Stored items

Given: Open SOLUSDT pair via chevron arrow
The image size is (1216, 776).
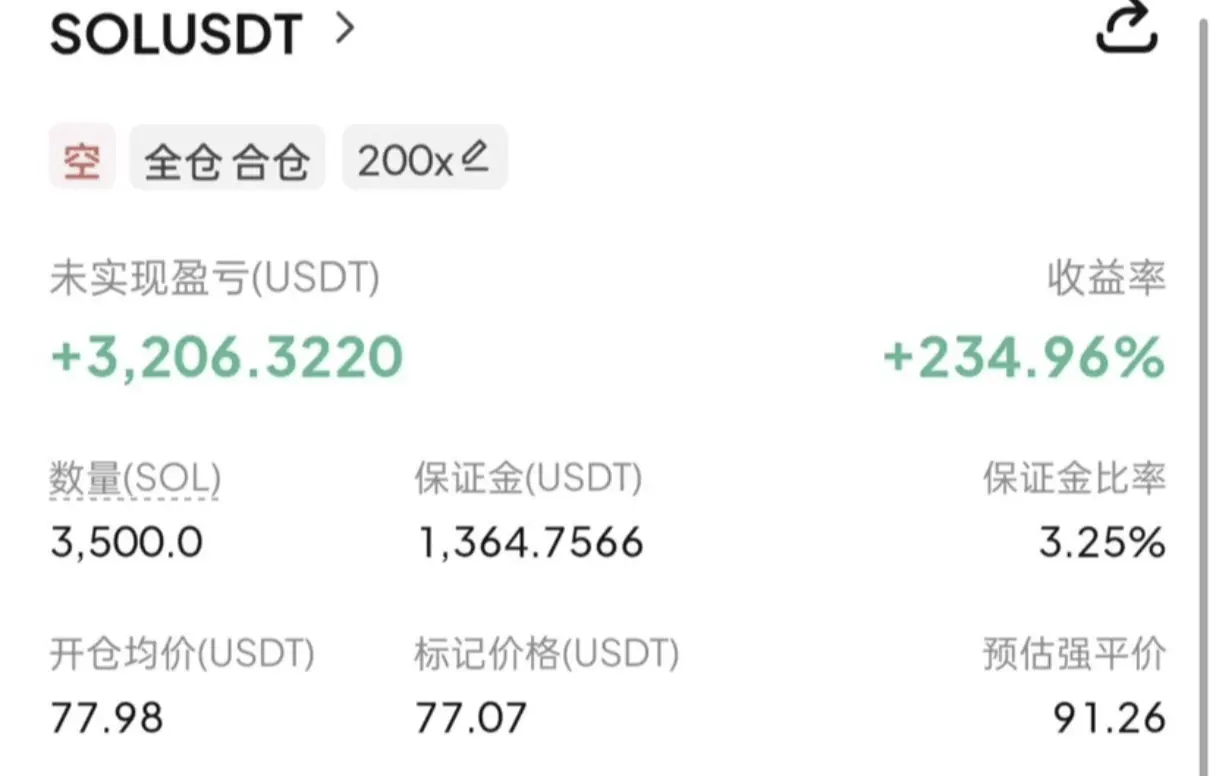Looking at the screenshot, I should pos(345,29).
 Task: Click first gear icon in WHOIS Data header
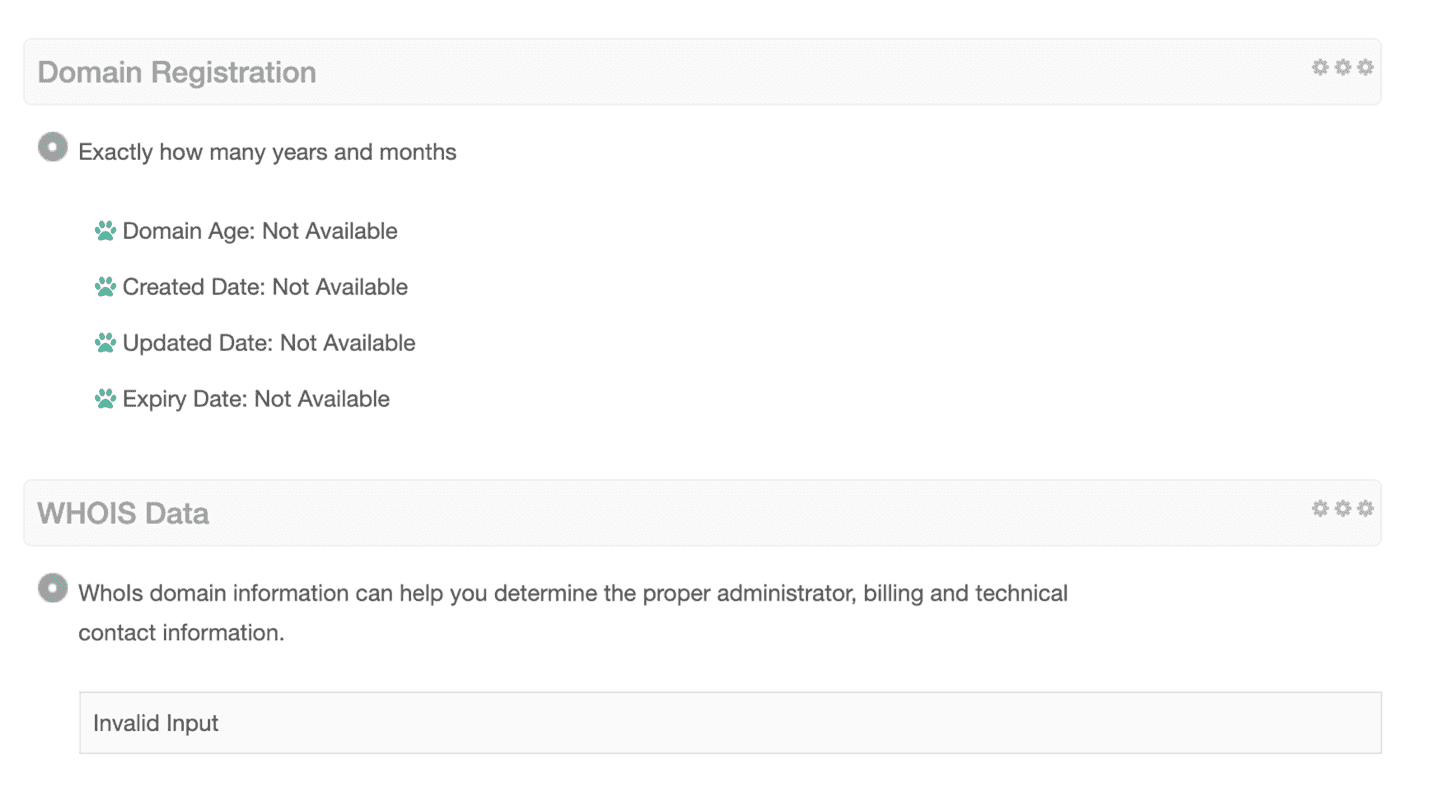(x=1320, y=508)
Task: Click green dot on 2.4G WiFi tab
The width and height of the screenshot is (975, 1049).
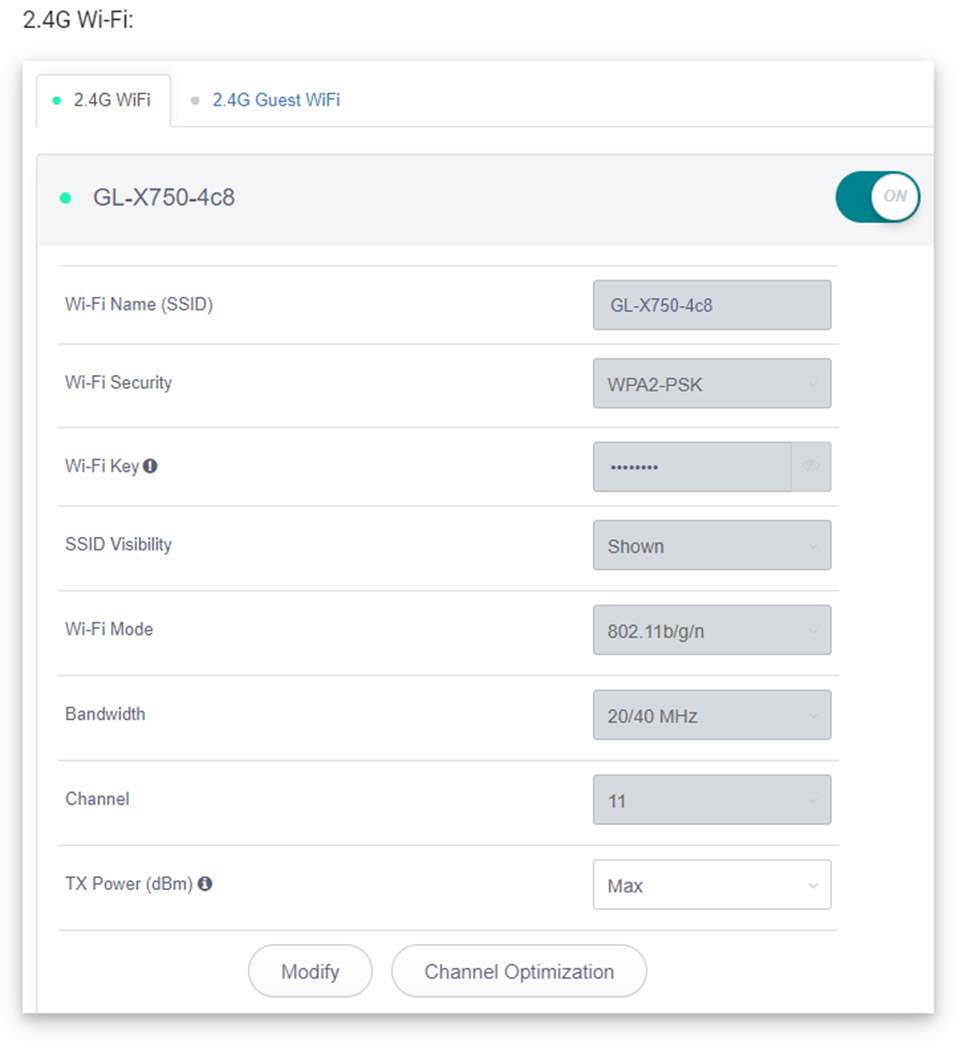Action: pos(57,100)
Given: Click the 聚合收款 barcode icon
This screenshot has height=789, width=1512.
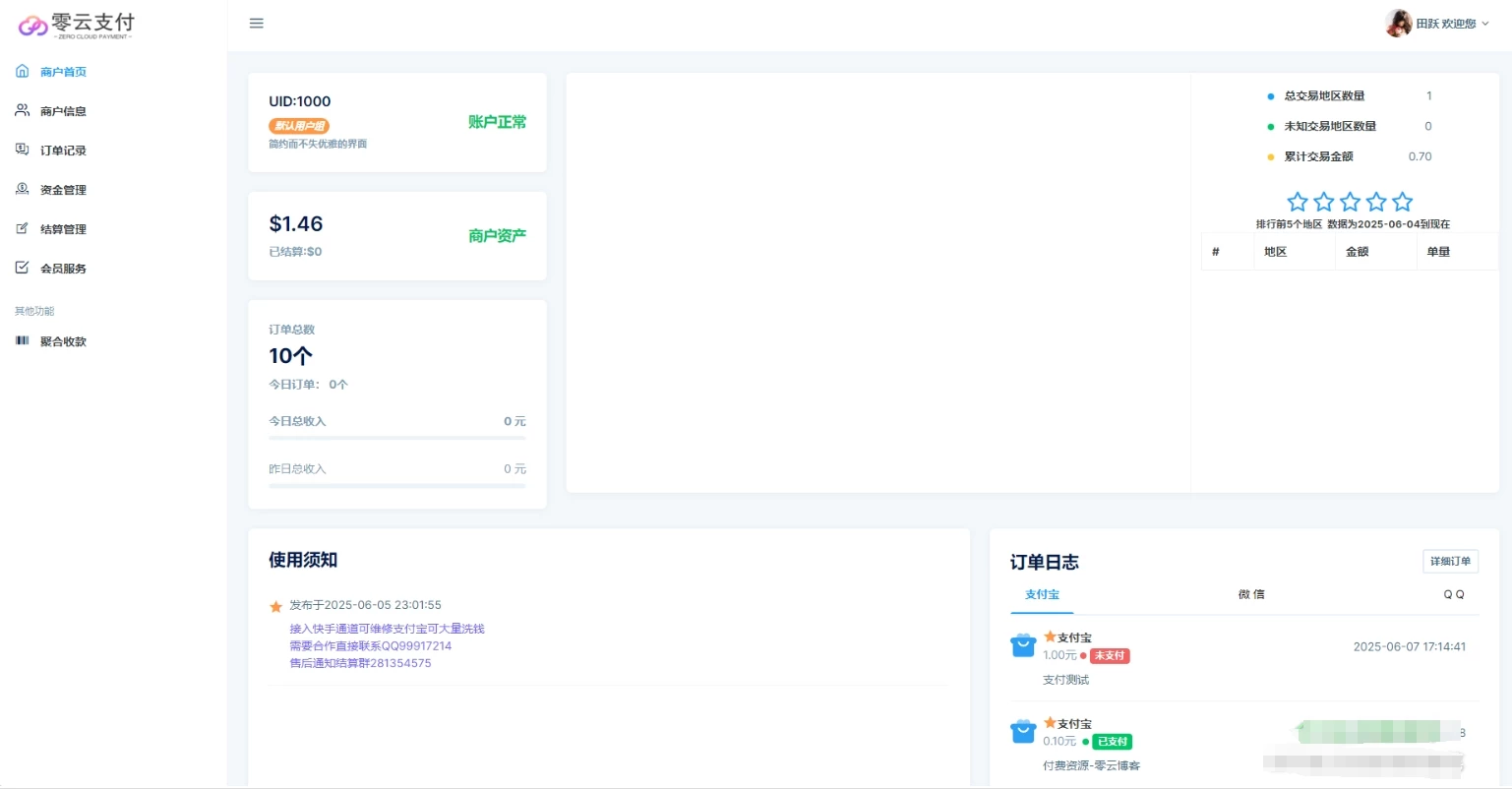Looking at the screenshot, I should coord(22,340).
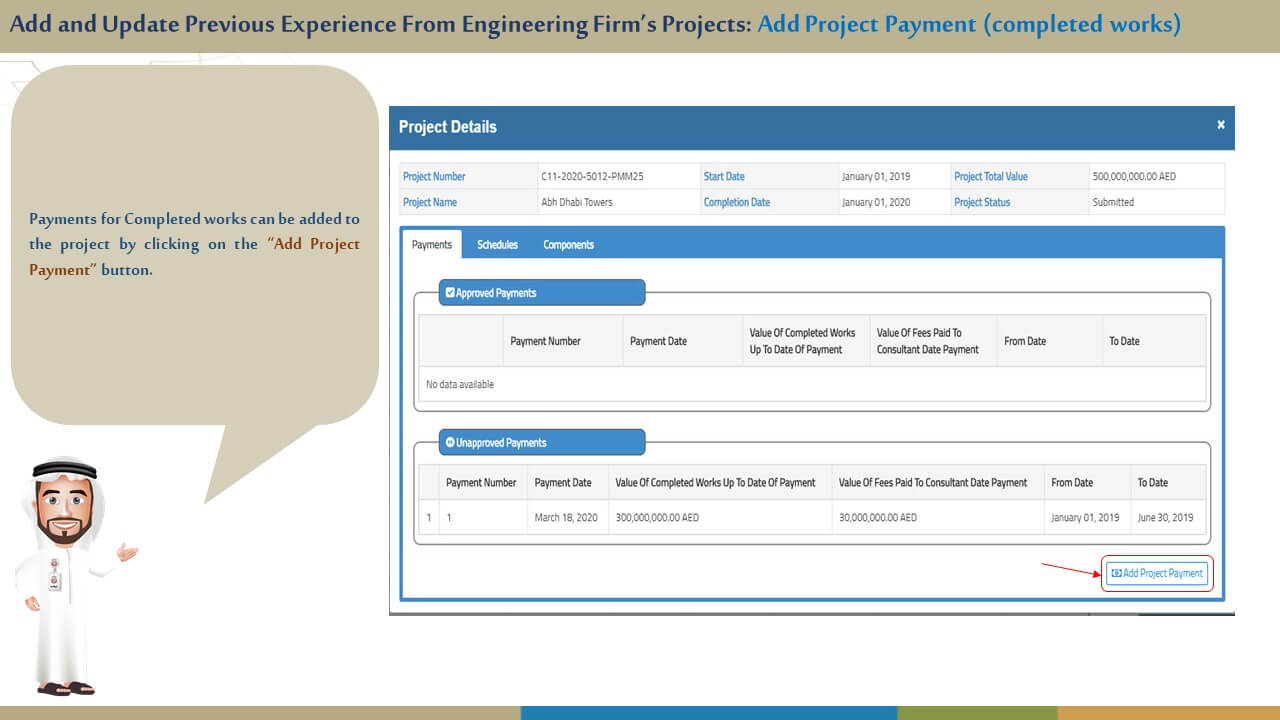Open the Components tab
The image size is (1280, 720).
(568, 245)
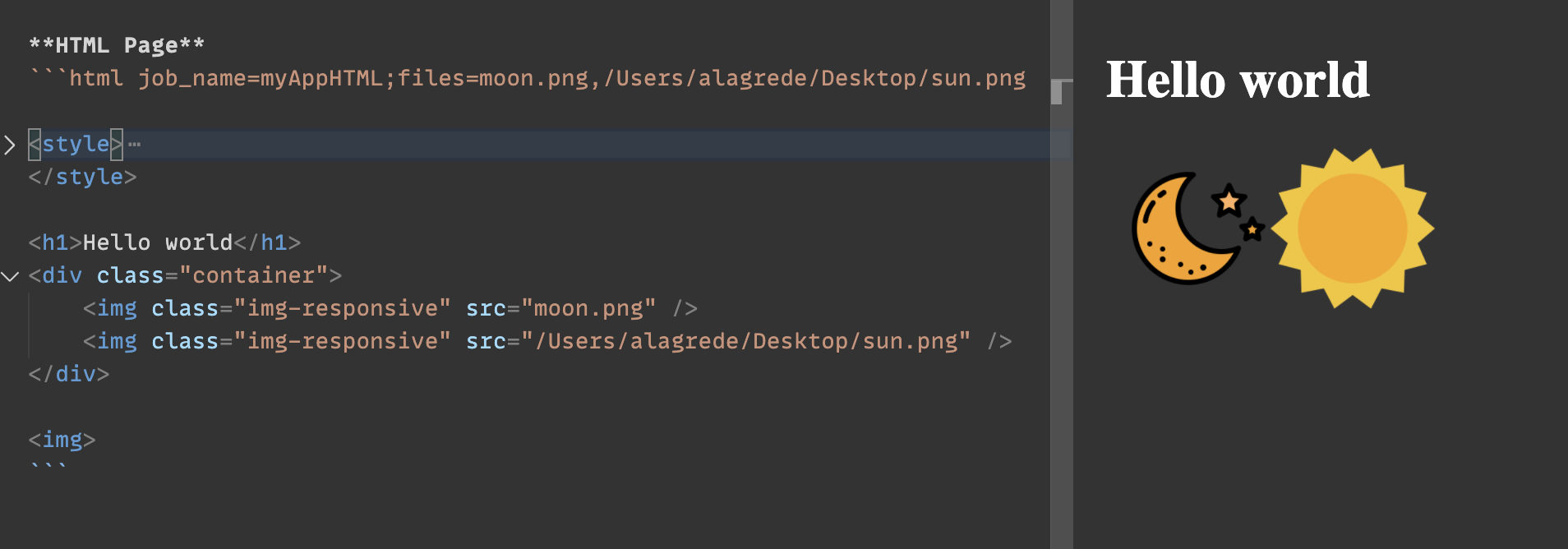Click the img-responsive class attribute
The width and height of the screenshot is (1568, 549).
pyautogui.click(x=341, y=308)
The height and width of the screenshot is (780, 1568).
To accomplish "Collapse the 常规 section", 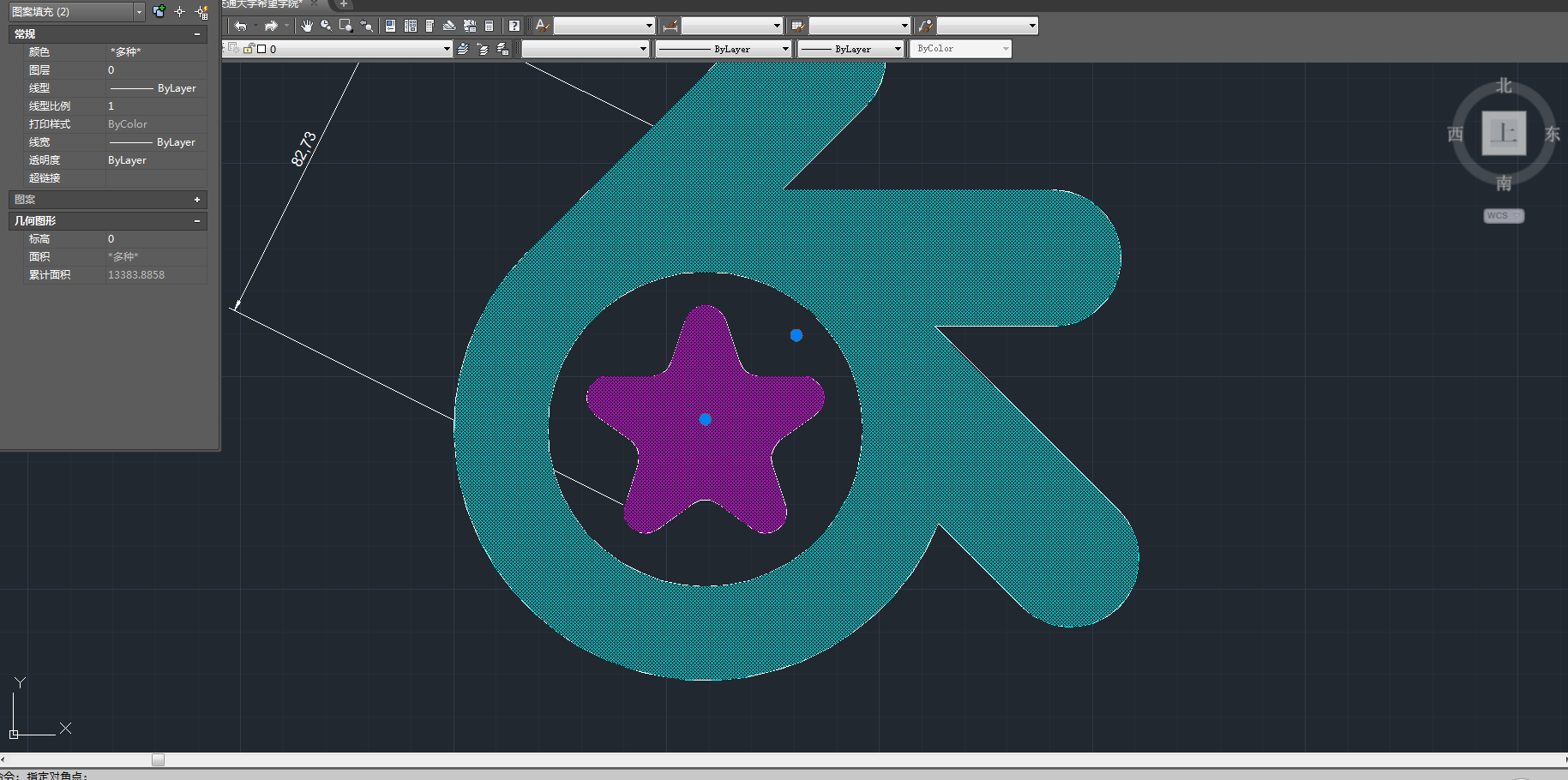I will coord(197,34).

WHAT IS EXPECTED
Whenever the word "Given" shows up in a line of the entries, copy that line.

REPLY
Given: Open SOLUSDT pair via chevron arrow
Given: Click the 聚合收款 barcode icon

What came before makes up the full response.